Laurinda, a 39-year-old mother of nine, faced a dramatic challenge when she discovered she was HIV-positive while four months pregnant with twins. Originally from Huambo province, Laurinda was living in Luanda, Angola’s capital, when she was first diagnosed with HIV during an antenatal care visit, and immediately began antiretroviral treatment (ART).
However, adhering to her treatment proved difficult. After the birth of her twin girls, Laurinda’s partner passed away, and her mother-in-law evicted her and the twins. Overwhelmed and feeling abandoned, Laurinda stopped her treatment.
“I abandoned treatment because the difficulties I was facing were too many,” Laurinda shared. “I would go more than 24 hours without eating anything and I did not have a job, and therefore, I had no money to get to the health facility.”
Laurinda’s story highlights how difficult family circumstances can inhibit one’s ability to maintain lifesaving health treatments. However, with support from the President’s Emergency Plan for AIDS Relief (PEPFAR) through the US Agency for International Development (USAID), the Reaching Impact, Saturation, and Epidemic Control (RISE) program in Angola is helping families like Laurinda’s find a pathway to consistent HIV care and a second chance at life.
After months of struggling, Laurinda found the courage to contact her aunt Augusta, a traditional birth attendant (TBA) who lived in Huambo and agreed to help Laurinda move back to her hometown when the twins were 10 months old. Augusta had recently attended a meeting convened by RISE Angola to foster a referral partnership between RISE HIV community counselors and TBAs. Based on what she learned at the meeting, Augusta knew that Laurinda’s twins could be at risk for HIV since their mother was not on treatment, and the twins had not yet been tested for HIV.
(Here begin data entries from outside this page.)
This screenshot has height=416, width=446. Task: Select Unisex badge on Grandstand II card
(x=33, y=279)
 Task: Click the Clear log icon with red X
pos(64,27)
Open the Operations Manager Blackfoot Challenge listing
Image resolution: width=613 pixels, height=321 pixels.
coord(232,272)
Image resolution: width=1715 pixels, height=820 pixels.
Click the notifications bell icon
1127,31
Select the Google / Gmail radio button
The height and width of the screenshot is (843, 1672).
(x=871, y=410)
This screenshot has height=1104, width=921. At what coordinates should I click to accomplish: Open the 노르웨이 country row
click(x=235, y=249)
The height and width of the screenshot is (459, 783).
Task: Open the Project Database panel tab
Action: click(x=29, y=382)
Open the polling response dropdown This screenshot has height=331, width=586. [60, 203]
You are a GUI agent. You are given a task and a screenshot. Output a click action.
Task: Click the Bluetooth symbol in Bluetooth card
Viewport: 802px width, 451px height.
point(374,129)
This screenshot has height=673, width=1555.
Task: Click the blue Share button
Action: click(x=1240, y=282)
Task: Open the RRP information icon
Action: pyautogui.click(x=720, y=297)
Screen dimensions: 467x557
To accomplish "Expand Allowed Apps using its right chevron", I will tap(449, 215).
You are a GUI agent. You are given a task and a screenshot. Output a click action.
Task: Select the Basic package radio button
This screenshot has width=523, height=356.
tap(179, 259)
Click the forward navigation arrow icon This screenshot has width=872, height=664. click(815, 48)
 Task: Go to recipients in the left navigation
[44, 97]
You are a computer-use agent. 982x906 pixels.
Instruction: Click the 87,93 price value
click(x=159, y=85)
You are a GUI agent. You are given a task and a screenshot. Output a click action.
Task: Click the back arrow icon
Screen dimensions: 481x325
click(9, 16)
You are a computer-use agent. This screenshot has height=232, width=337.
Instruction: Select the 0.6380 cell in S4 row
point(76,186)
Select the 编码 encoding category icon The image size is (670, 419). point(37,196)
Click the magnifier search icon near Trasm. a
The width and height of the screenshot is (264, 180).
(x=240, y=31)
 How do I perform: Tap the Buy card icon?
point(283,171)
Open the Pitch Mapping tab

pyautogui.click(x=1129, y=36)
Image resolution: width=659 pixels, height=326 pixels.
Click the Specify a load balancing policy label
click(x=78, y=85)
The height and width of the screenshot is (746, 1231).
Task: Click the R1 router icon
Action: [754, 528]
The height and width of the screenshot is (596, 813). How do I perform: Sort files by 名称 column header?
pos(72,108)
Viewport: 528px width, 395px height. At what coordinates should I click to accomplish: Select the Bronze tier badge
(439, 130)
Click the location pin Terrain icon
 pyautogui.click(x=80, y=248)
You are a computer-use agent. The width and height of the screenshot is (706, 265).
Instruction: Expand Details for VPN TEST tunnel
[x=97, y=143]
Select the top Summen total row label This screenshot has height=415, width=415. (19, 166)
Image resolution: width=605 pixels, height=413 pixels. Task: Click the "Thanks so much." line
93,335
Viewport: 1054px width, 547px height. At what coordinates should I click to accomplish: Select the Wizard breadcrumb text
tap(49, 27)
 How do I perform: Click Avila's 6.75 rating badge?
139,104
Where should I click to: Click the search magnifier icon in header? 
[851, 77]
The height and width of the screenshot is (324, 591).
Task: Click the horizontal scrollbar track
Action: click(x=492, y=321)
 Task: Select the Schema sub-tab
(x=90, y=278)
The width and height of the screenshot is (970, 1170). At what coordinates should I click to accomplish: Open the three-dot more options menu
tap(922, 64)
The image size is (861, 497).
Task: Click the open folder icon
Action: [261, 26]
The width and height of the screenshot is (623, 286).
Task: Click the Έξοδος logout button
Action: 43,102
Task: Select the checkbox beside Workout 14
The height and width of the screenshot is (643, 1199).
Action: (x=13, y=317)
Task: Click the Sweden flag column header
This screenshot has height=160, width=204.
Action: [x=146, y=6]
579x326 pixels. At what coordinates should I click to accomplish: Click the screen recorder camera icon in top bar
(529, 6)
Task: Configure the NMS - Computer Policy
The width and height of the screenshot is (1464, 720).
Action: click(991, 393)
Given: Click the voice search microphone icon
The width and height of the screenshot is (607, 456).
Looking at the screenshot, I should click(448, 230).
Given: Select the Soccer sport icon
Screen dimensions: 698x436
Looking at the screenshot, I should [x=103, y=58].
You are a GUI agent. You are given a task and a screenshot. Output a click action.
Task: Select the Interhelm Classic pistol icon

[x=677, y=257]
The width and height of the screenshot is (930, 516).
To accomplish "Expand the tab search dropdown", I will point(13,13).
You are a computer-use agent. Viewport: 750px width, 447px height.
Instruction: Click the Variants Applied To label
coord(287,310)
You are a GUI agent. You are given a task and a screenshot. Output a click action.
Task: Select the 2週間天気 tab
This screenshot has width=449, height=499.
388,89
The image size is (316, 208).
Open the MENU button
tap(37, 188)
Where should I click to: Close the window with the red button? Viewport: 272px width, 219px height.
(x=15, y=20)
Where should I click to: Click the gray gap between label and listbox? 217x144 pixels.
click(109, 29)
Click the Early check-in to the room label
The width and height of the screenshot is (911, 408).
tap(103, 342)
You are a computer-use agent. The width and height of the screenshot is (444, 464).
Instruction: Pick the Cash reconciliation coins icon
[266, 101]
Augusta referred her niece to RISE HIV community counselor Amelia Nafulo Kuyungo, who had just been trained on dried blood spot (DBS) testing, which is used to test infants for HIV. The training is part of a pilot project between RISE Angola and the National HIV and AIDS Institute (INLS). The project enables lay counselors like Amelia to collect DBS samples directly in communities rather than only in hospitals or laboratories. Huambo was selected for the pilot because its coverage of early infant diagnosis (EID) was just 36 percent, the lowest of the four provinces supported by PEPFAR. A month after the pilot began in April 2024, 29 samples from infants had been collected in the community, 24 (82 percent) of which were from infants less than two months of age.
At the end of April, Amelia traveled to Laurinda’s home, collected the DBS samples from her twins, and immediately brought Laurinda to CS Benfica Baixo, one of the four ART health facilities in Huambo supported by PEPFAR, to re-initiate ART. Given the precarious economic conditions in which Laurinda was living with her children, RISE also provided food baskets for the family and advocated for more support from the provincial public health team. By the end of May, the test results for the twins came back negative, bringing immense joy to the family and their community of supporters.
“The help that I am receiving now means a lot to me,” Laurinda said. “I really do not have words to express my gratitude. The food baskets have allowed me to introduce the twins to other foods and minimize their exposure to the virus [through breastmilk].”
The DBS samples from Laurinda’s twins were the fourth and fifth samples Amelia had collected after her training.
“It is a huge responsibility, but I do it happily,” Amelia reflected on her DBS work. “Some of the infants are from mothers that I have been supporting since early in their pregnancies, so being able to now offer DBS to them is great because it gives me more autonomy to ensure that mother and child are well taken care of. I now can address the common problem that many mothers have, which is the lack of money to get to and from a health facility to bring their infants in for testing before they turn two months of age.”
Through RISE Angola, Laurinda and her twins will continue to be closely supported by Amelia until the twins are 18 months old and Laurinda’s health has stabilized.
RISE Angola, INLS, and PEPFAR’s laboratory partner AFENET meet twice a month to monitor the pilot’s results, which is expected to last through September 2024. Based on the results and lessons learned, RISE Angola hopes to expand the pilot to other provinces.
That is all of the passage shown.